Stressed and unstressed words when Speaking English
Not every word in a sentence is stressed in English. We tend to stress “information” words, such as nouns, verbs, adjectives and adverbs. Grammatical words, like prepositions, auxiliaries and articles tend not to be stressed.
This means that it can be hard to hear grammatical words in a sentence, as they become shortened.
In the following sentence, all the words are stressed:
I play piano.
In the following sentence (which lasts the same length of time) the word “can” is not usually stressed:
I can play piano.
The “can” is shortened to fit into the space between I and play, and so it sounds more like “kun”.
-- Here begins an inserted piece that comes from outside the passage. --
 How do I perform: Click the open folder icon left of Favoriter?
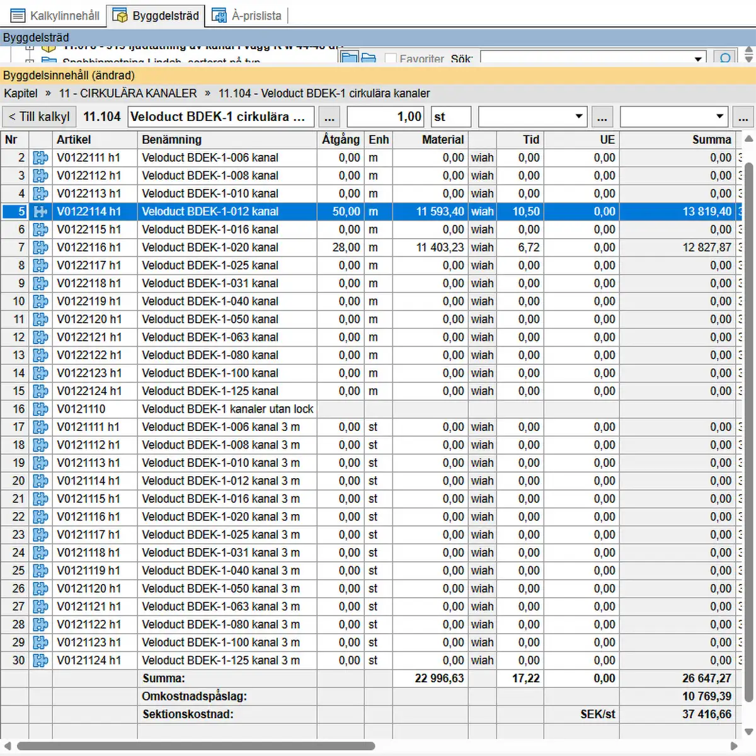(369, 58)
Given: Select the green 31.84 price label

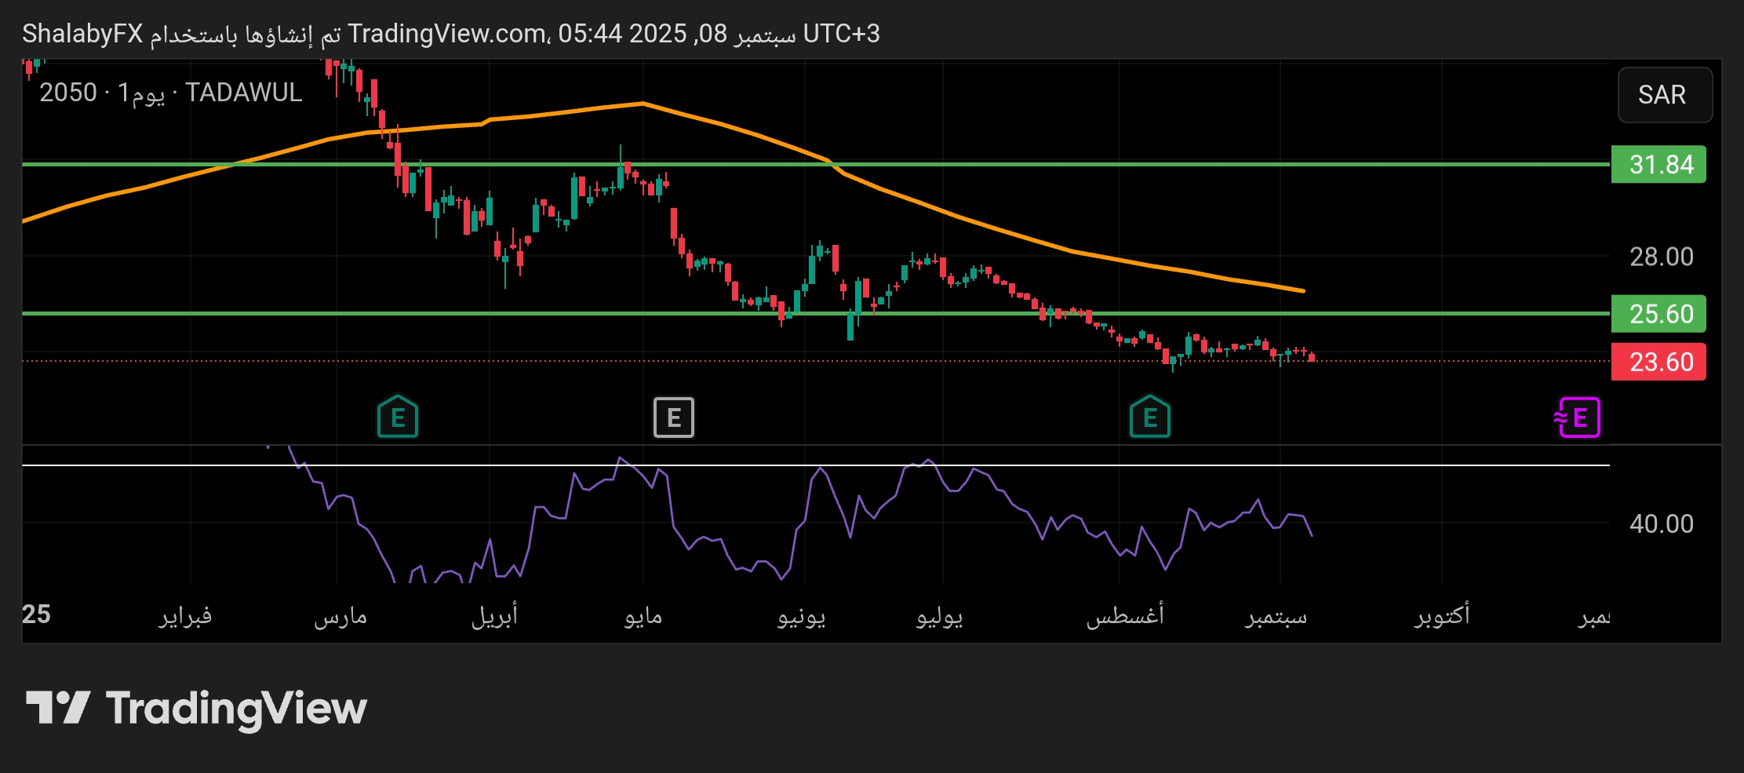Looking at the screenshot, I should [x=1658, y=165].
In the following sentence (which lasts the same length of time as the first and second sentences) the words “can” and “the” are not stressed:
I can play the piano.
“The” is shortened to fit into the space, and sounds more like “th”.
Tips for practising stressed and unstressed words.
Choose a sentence which has both information and grammatical words in it. Take out all the grammatical words until you have only the information words. Practise saying this sentence at regular speed, speaking only the information words (in bold) and not speaking the grammatical words.
Do you think we can afford a holiday to Greece this year?
Now gradually put back the grammatical words, still keeping to the speed of the sentence.
Make vowels shorter
Instead of pronouncing “a” (as in can) or “oo” as in “to”, pronounce an “uh” – like the sound at the end of the word “banana”.
Take out vowel or consonant sounds between words
For example, take you the vowel sound “oo” in “do” when it’s followed by a consonant sound as in “you”.
Instead of separate “do you think”, run together the “do” and “you” to get “dju”.